Listening to ``silent partners'' is a quality she herself practices. At a small conference here organized by the New York-based Global Forum of Spiritual and Parliamentary Leaders on Human Survival, for instance, she told of visiting an impoverished orphanage in North Yemen, where 40 boys, aged 7 through 14, lived in a walled yard near the Red Sea. Visited only once a day by a cook and twice a week by a man who taught them carpentry, the boys were otherwise guarded only by an old man at the gate. ``They had no access to warmth, to human affection, or to love,'' she recalls. ``They were castaways.''

So when an American nurse working for the Peace Corps began visiting them on her days off, she found that ``every little boy lined up to say he had a complaint - because it was a way of getting attention.'' Traveling with the nurse one day, Huston recalls that ``one little fellow put his hand in mine - we spoke no language together - and he pulled at me and took me around the building to show me his prize possession. And there in the sand in the scorching sun of Yemen was a little plant, about [six inches] high, which he had nurtured with great pride, bringing it water every day.

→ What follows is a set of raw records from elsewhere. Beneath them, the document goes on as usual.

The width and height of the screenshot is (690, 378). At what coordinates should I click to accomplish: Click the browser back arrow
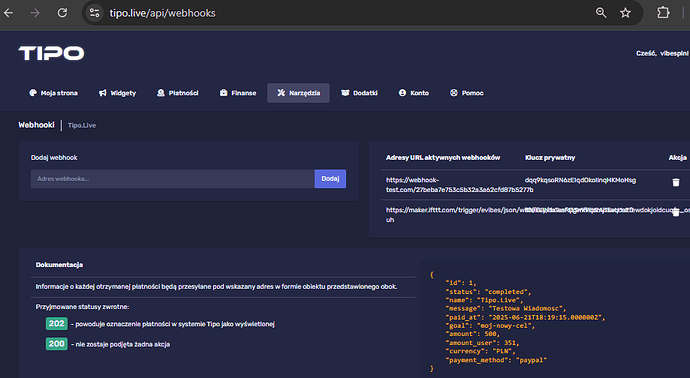[8, 13]
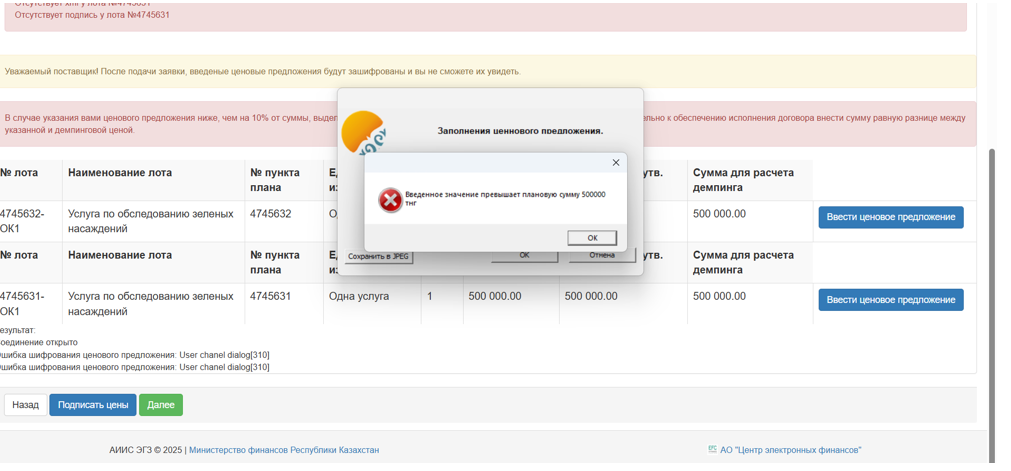Click Отмена in the price proposal dialog
Viewport: 1011px width, 471px height.
(x=602, y=256)
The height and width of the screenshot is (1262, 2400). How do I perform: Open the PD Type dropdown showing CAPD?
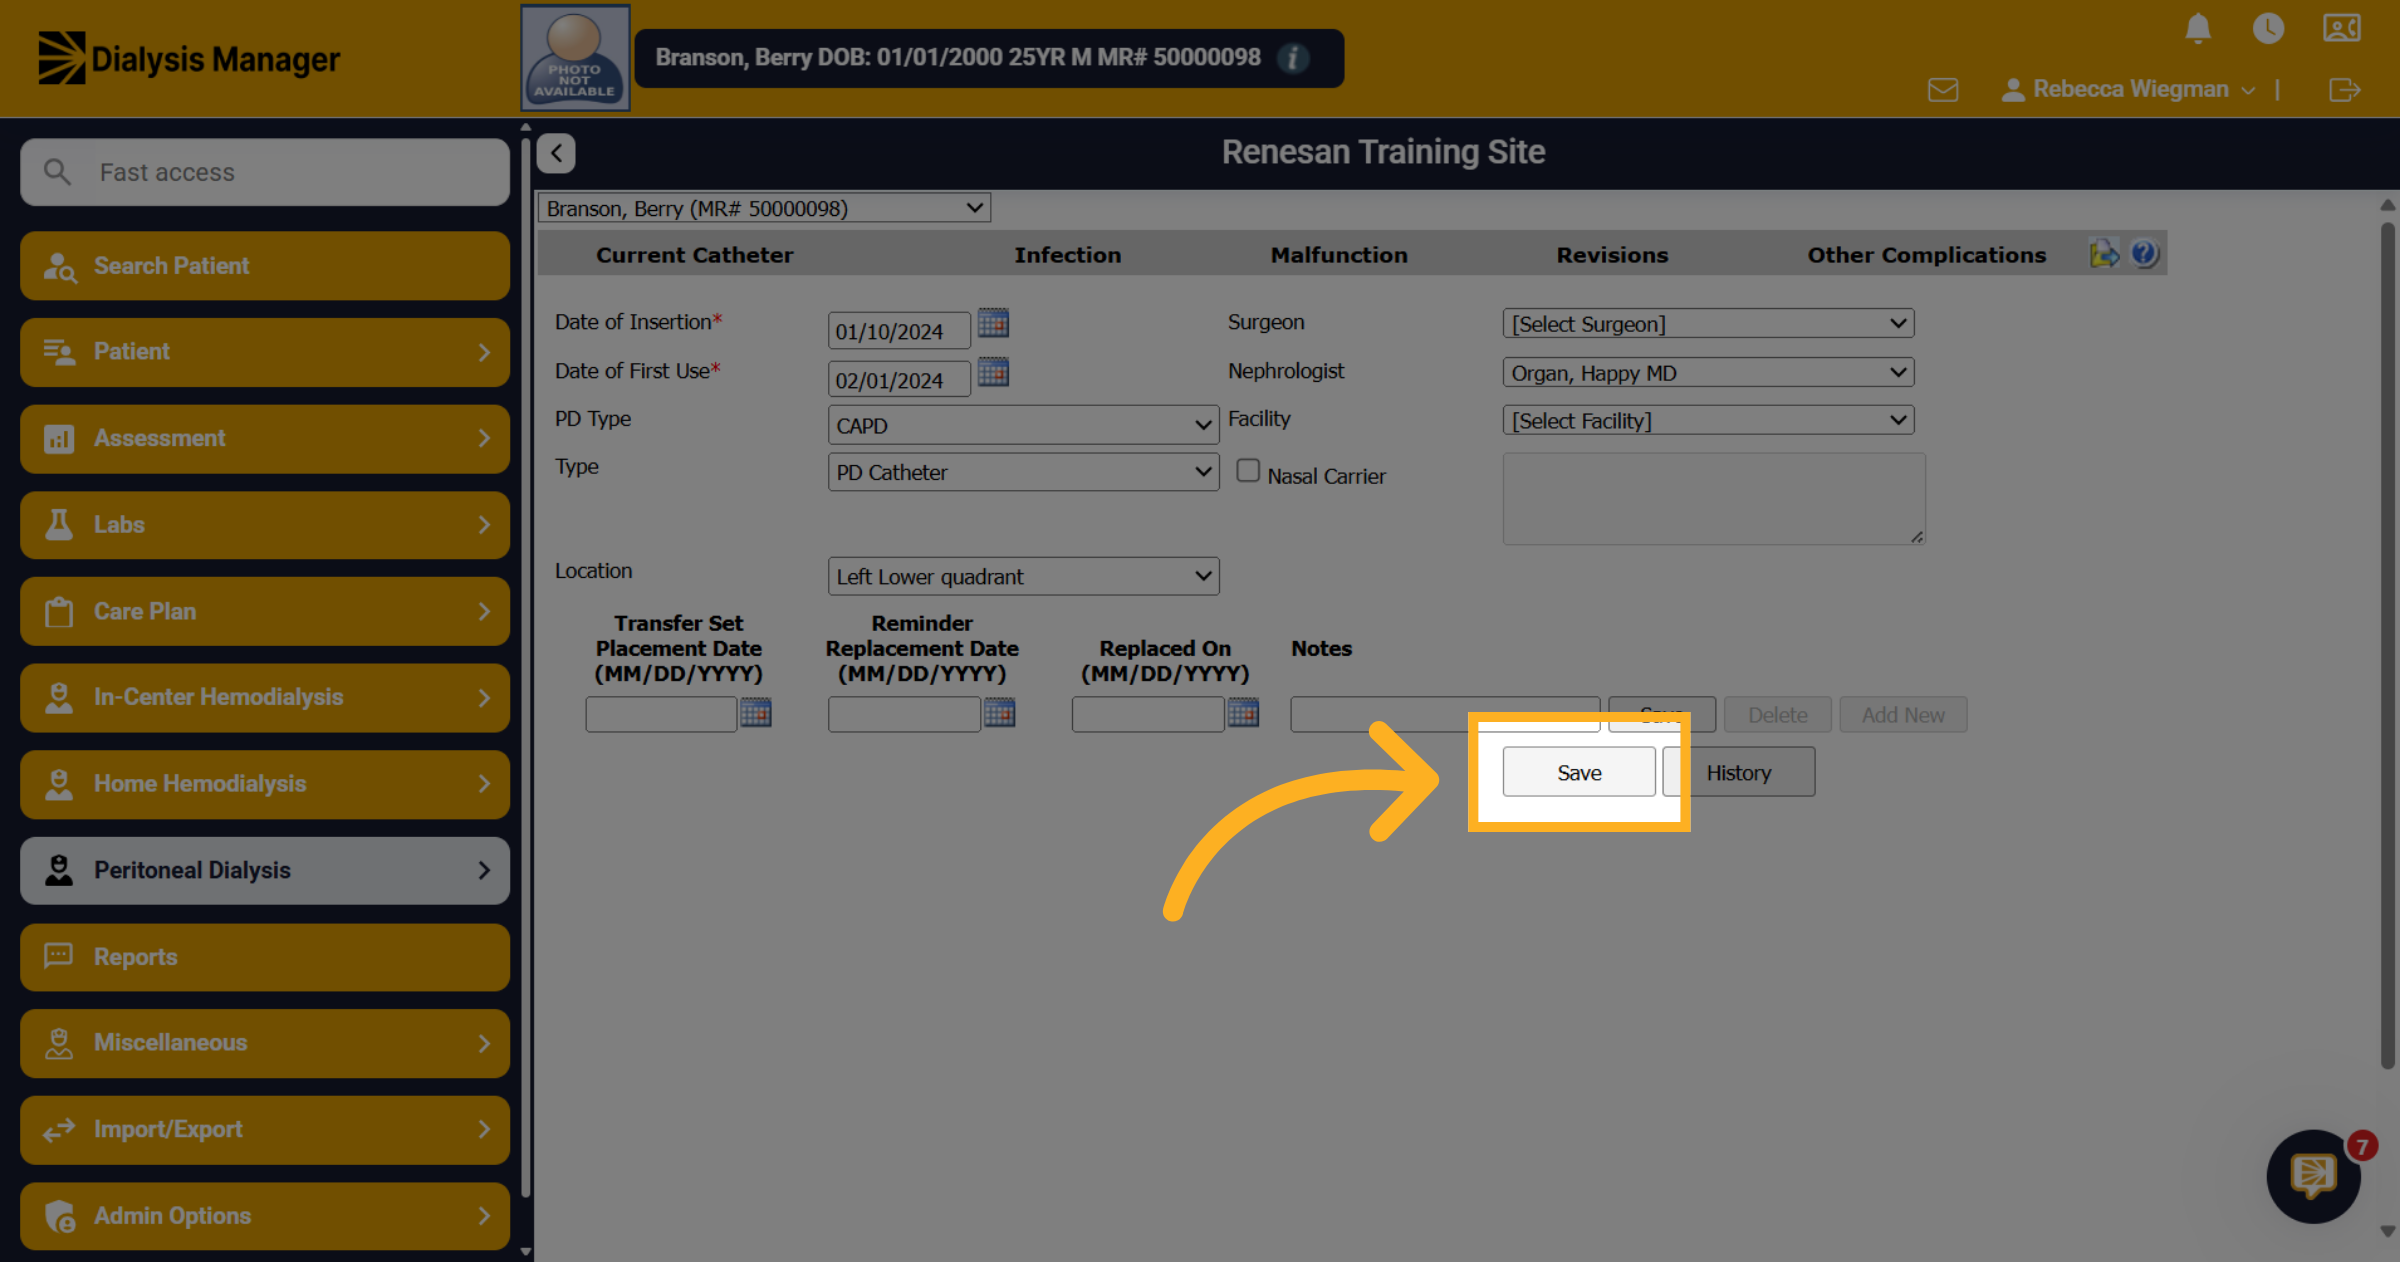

``You didn't need any language to know how important that plant was to him,'' she says.

``I think we have to liberate the little boy in us and look at our relationship to nature and all living things,'' she told the group.

Yet that very relationship to nature - and the time to be quiet enough to listen - is being threatened by population growth-rates and by international development projects that separate people from the land, she says.

To be sure, the need for economic development is pressing. She cites a recent study by the government of Kenya showing that Kenyan women spend an estimated 9 million hours per day carrying water to their homes.